Running on ruoyi-gateway-31-jmcsl-csxd3-r6ztz in /home/jenkins/agent/workspace/ruoyi-gateway
[Pipeline] {
[Pipeline] stage
[Pipeline] { (拉取代码)
[Pipeline] git
The recommended git tool is: NONE
# 使用 ssh 秘钥拉取
using credential b4aa2f30-e922-423d-9ede-eccf6dc75a6d
Cloning the remote Git repository
Cloning repository ssh://git@gitlab.halfcoffee.com:10022/root/ruoyi.git
 > git init /home/jenkins/agent/workspace/ruoyi-gateway # timeout=10
Fetching upstream changes from ssh://git@gitlab.halfcoffee.com:10022/root/ruoyi.git
 > git --version # timeout=10
 > git --version # 'git version 2.39.2'
using GIT_SSH to set credentials Git
# 此处发现访问的地址不在 known hosts 列表中，自动信任
Verifying host key using known hosts file, will automatically accept unseen keys
 > git fetch --tags --force --progress -- ssh://git@gitlab.halfcoffee.com:10022/root/ruoyi.git +refs/heads/*:refs/remotes/origin/* # timeout=10
Avoid second fetch
Checking out Revision 7930d922da0de217ad196ba54849c6fd5540945a (origin/master)

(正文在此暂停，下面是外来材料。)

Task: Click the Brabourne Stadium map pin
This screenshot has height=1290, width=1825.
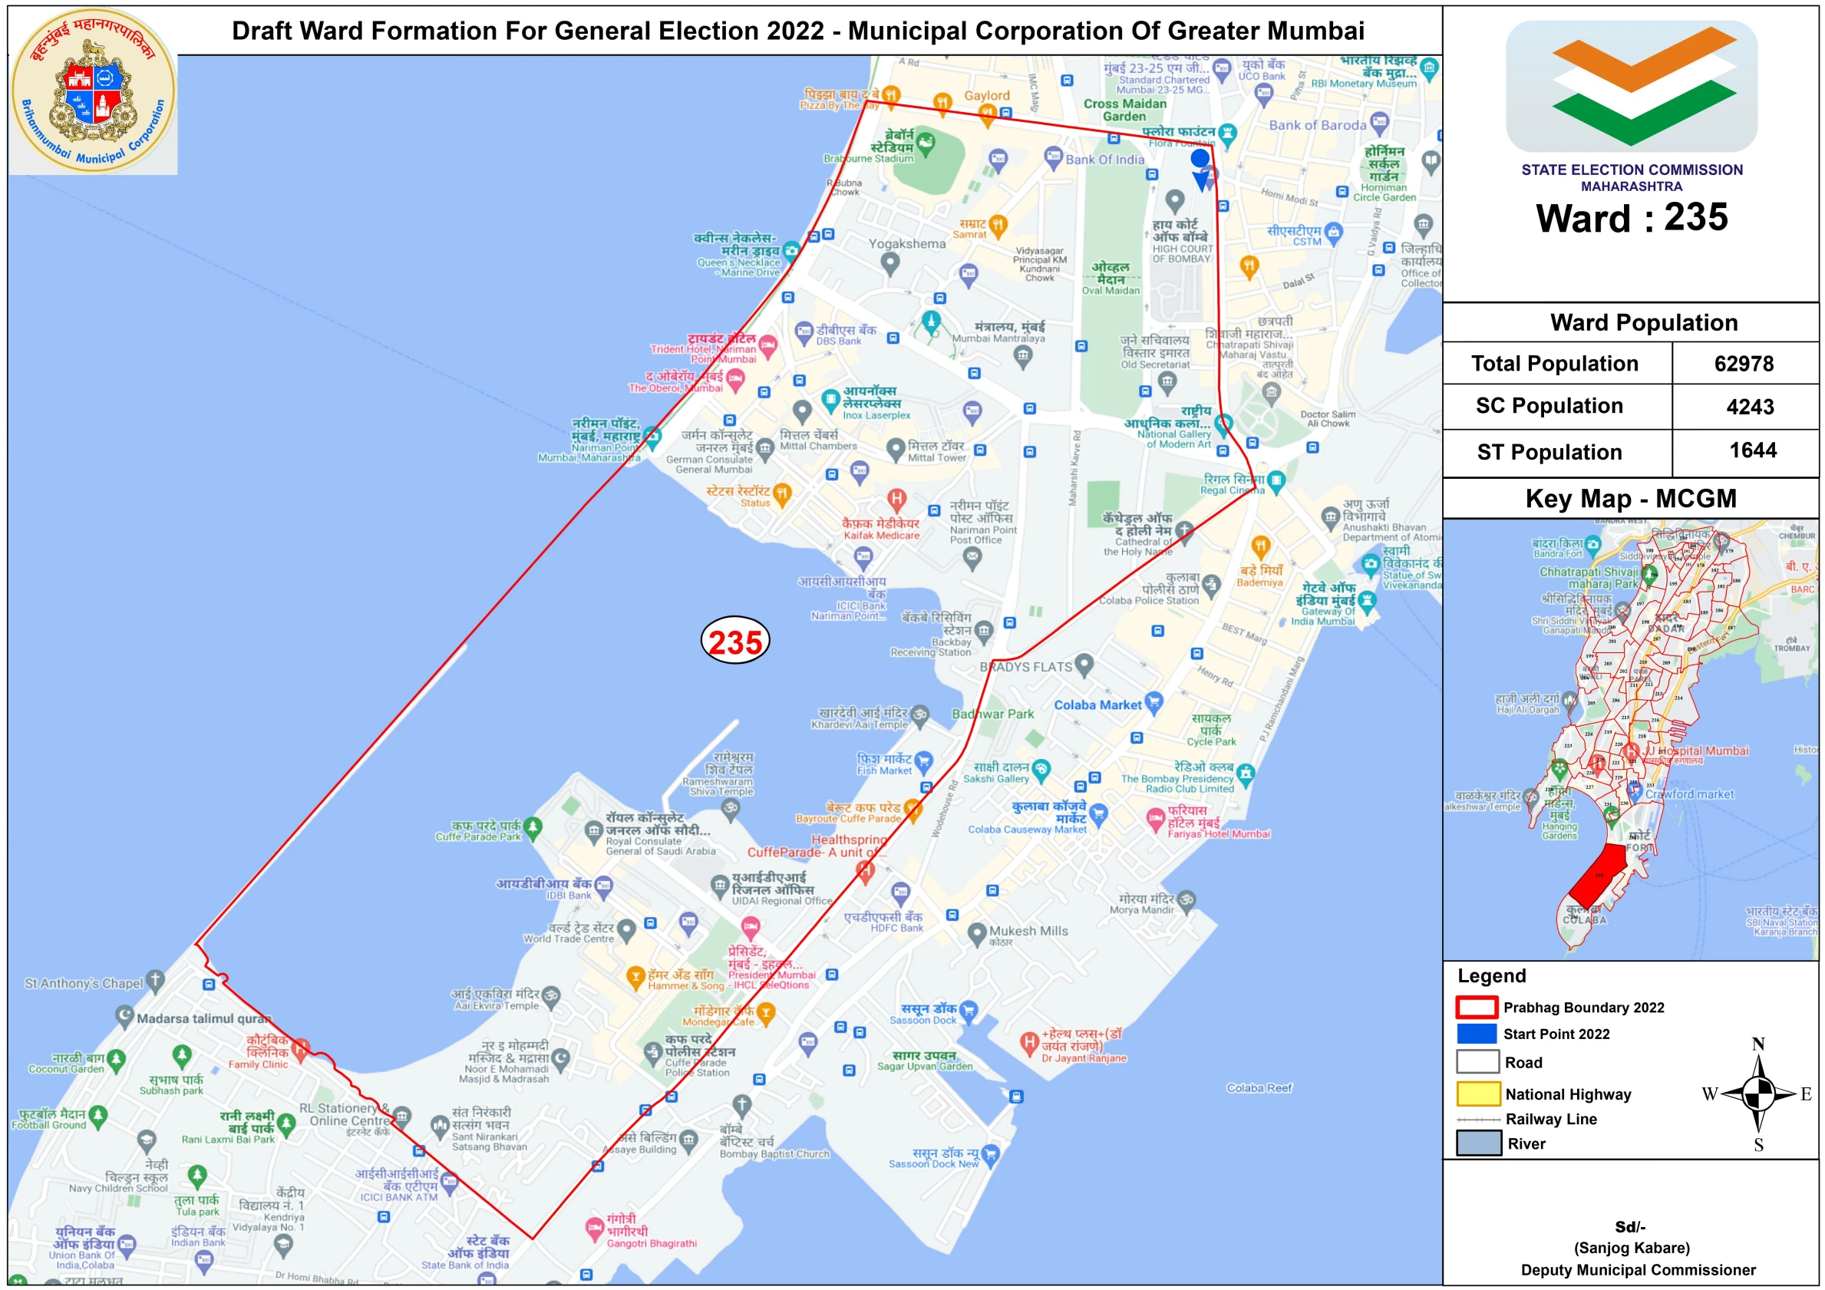Action: [925, 143]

 > git config remote.origin.url ssh://git@gitlab.halfcoffee.com:10022/root/ruoyi.git # timeout=10
 > git config --add remote.origin.fetch +refs/heads/*:refs/remotes/origin/* # timeout=10
 > git rev-parse remotes/origin/master^{commit} # timeout=10
 > git branch -a -v --no-abbrev --contains 7930d922da0de217ad196ba54849c6fd5540945a # timeout=10
 > git config core.sparsecheckout # timeout=10
 > git checkout -f 7930d922da0de217ad196ba54849c6fd5540945a # timeout=10
 > git branch -a -v --no-abbrev # timeout=10
 > git checkout -b master 7930d922da0de217ad196ba54849c6fd5540945a # timeout=10
Commit message: "test5"
First time build. Skipping changelog.